Peter Kernel ‘ The Size Of The Night

Publié le 20 mars 2018 par Heepro Music @heepro

Le quatrième album studio de ces deux amis continue de détonner dans l’univers Rock actuel. Car oui, pour rappel, il s’agit bel et bien d’un duo, formé en 2006 par le graphiste suisse Aris Bassetti et la vidéaste canadienne Barbara Lehnhoff, les deux artistes créant par la même occasion leur propre label, On The Camper.

Depuis les débuts, leur humour est indissociable de leur sincérité musicale, et les Peter Kernel nous le confirment cette année : « Cet album exprime cette nouvelle conscience que nous nous sommes retrouvés à explorer tout au long de ces derniers mois. On peut être très sensibles et en même temps agir comme des idiots : le tout c’est de l’accepter ! ».
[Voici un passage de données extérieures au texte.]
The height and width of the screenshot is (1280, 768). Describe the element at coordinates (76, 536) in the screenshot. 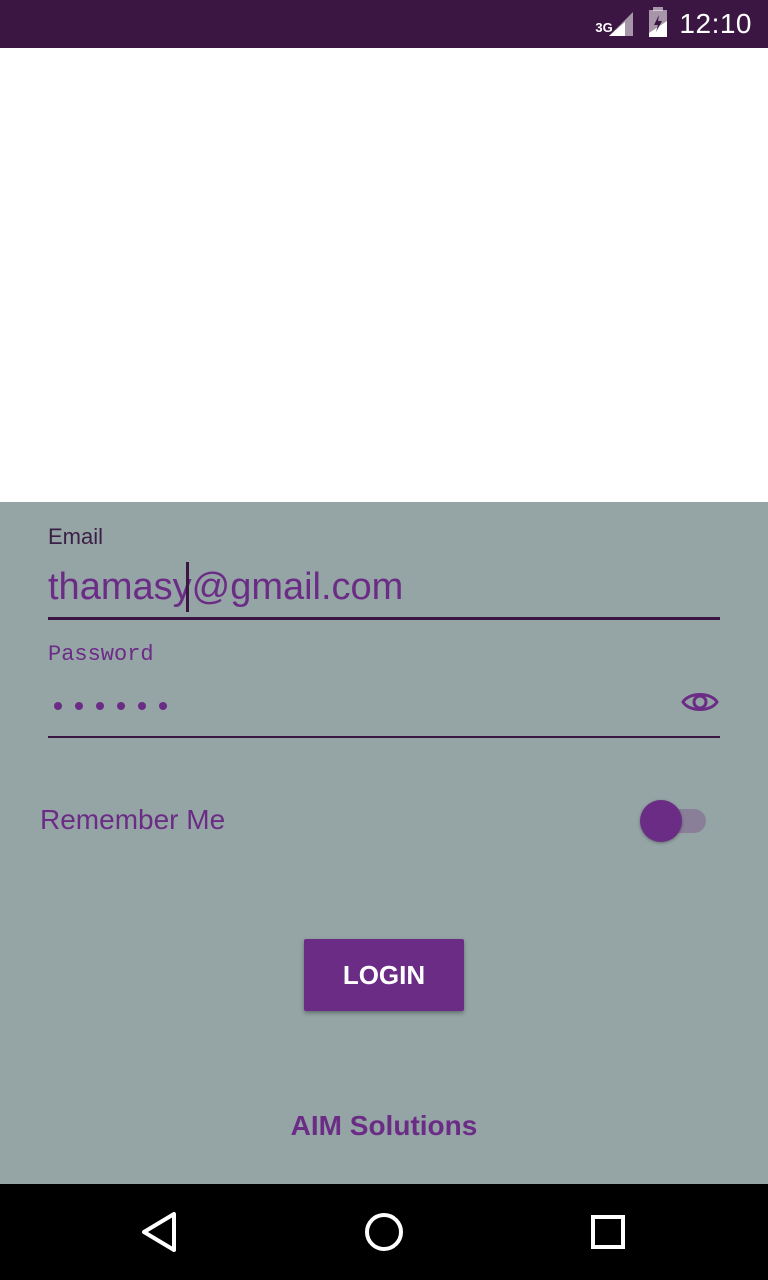

I see `email-label: Email` at that location.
La thématique centrale de cette nouvelle œuvre n’est pas ce beau cocker choisi en visuel, mais la nuit, dans des acceptations très variées. The Size Of The Night est à ce titre évocateur, s’attachant autant à ce moment très personnel et terre-à-terre qu’est la nuit pour chacun, qu’à ses qualités philosophiques ou existentielles – moment de repos, de bonheur, d’espoir, de rêve ou moment d’angoisse, de peur, de terreur, de cauchemar. Pour autant, le « meilleur ami de l’homme » se veut calme, posé, pensif, mettant de prime abord en évidence le sérieux qui sied aux deux musiciens lorsqu’ils montent sur scène ou entrent en studio.

De même, les titres des dix chansons sont tous d’une précision sémantique qui n’a comme contre-pied que la seule présence de l’animal qui semblerait dès lors en total décalage avec l’ambiance générale. On comprend finalement que le chien vient ici affirmer l’aspect non sauvage mais animal de leur musique, c’est-à-dire qu’ils suivent tout simplement leur instinct, de la façon la plus humble qui soit.

Aussi l’interprétation du duo est-elle brute toujours, euphorique souvent, apaisée parfois. Ainsi la voix de Barbara me rappelle d’entrée d’album les Sleigh Bells par exemple, la musique étant également volontairement stridente sur ce « There’s nothing like you ».

Mais quand démarre « Pretty perfect », c’est aux Yeah Yeah Yeahs époque Fever To Tell et Show Your Bones que je pense davantage, en particulier pour la fragilité qui est décelable dans la voix de Barbara, fragilité qui se confirme vite sur « Terrible luck ». Y sentir l’ombre d’une PJ Harvey ne serait pas exagéré non plus, pour les aspects rauques des albums premiers de l’Anglaise il y a plus de vingt ans déjà.

À l’écoute de « Drift to death » ou du single « Men of the women », on se rend bien compte que le duo fait quand même ce qu’il veut, dégageant une personnalité indéniable et des plus efficaces. Loin de nous rappeler exactement les White Stripes, la symbiose entre eux semble tout aussi indiscutable musicalement parlant.

Tout comme « The secret of happiness » plus tôt, « The revenge of the teeth » est véritablement dérangeant, comme certaines heures de la nuit peuvent l’être lorsque le sommeil n’est pas encore là.

« The shape of your face in space » nous permet d’entendre – enfin ! – le chant d’Aris aux côtés de Barbara, dans une ambiance presque psychédélique. En effet, celui-ci se contentait jusqu’ici de seconder la voix principale, de façon plus ou moins perceptible dans les chœurs que Barbara chantait également.

Alors que « The storm will last » nous remémore la première partie de l’album, « The fatigue of passing the night » est un véritable final, Aris et Barbara partageant une nouvelle fois tous deux le micro, sur une musique très paisible, et la fin du voyage semble inéluctable : toute nuit finit en effet toujours de la même manière, nos yeux se fermant alors que le sommeil l’emporte.